- _PROBLEM_
Your task is to return all of the entries below exactly, leaving out each picture.

- _DATA RECORDS_
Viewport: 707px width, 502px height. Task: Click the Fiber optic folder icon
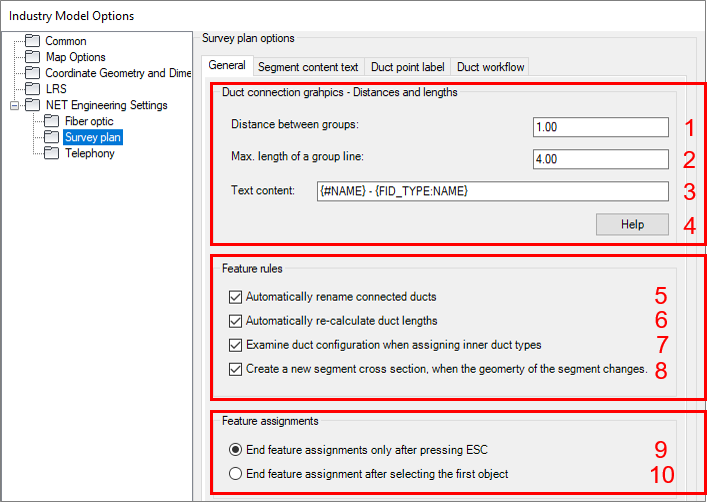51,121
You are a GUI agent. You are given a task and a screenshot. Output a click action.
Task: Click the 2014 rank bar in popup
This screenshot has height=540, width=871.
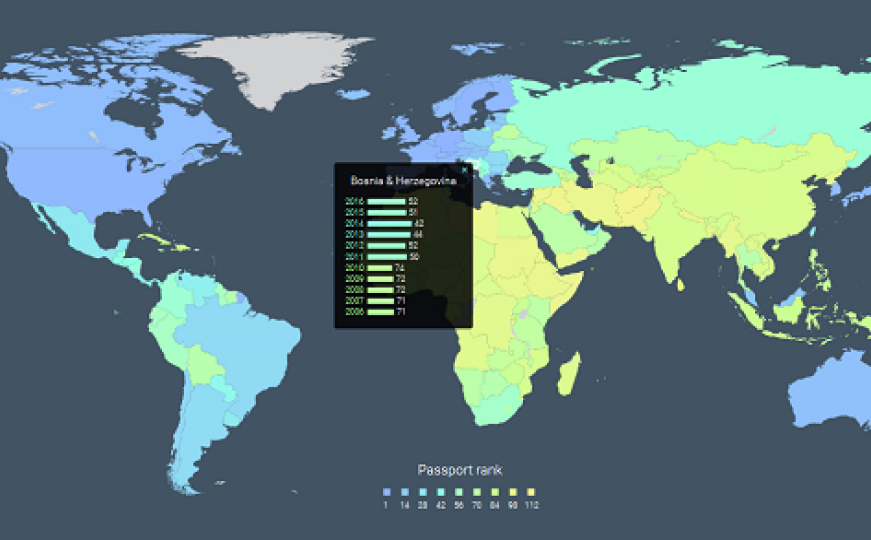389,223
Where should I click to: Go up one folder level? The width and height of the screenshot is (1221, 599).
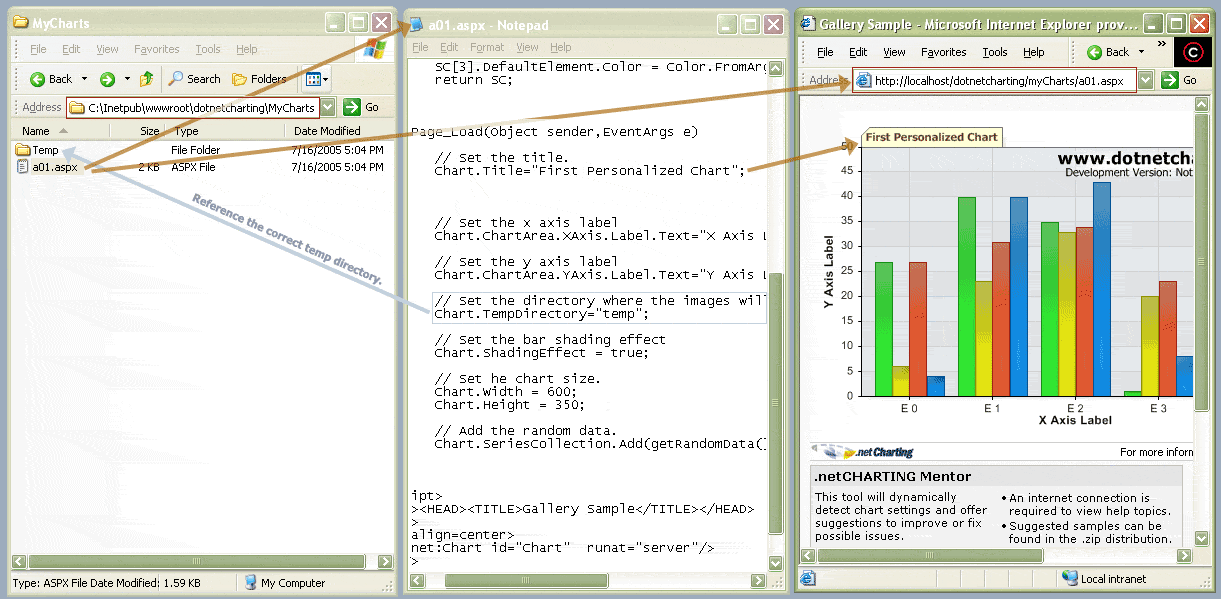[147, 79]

- _REPLY TO THE EXERCISE_
Viewport: 707px width, 502px height. Task: Click the Fiber optic folder icon
51,121
You are a GUI agent. You are given a task and a screenshot. Output a click action.
Task: Click the 2014 rank bar in popup
This screenshot has height=540, width=871.
389,223
Where should I click to: Go up one folder level? The width and height of the screenshot is (1221, 599).
[147, 79]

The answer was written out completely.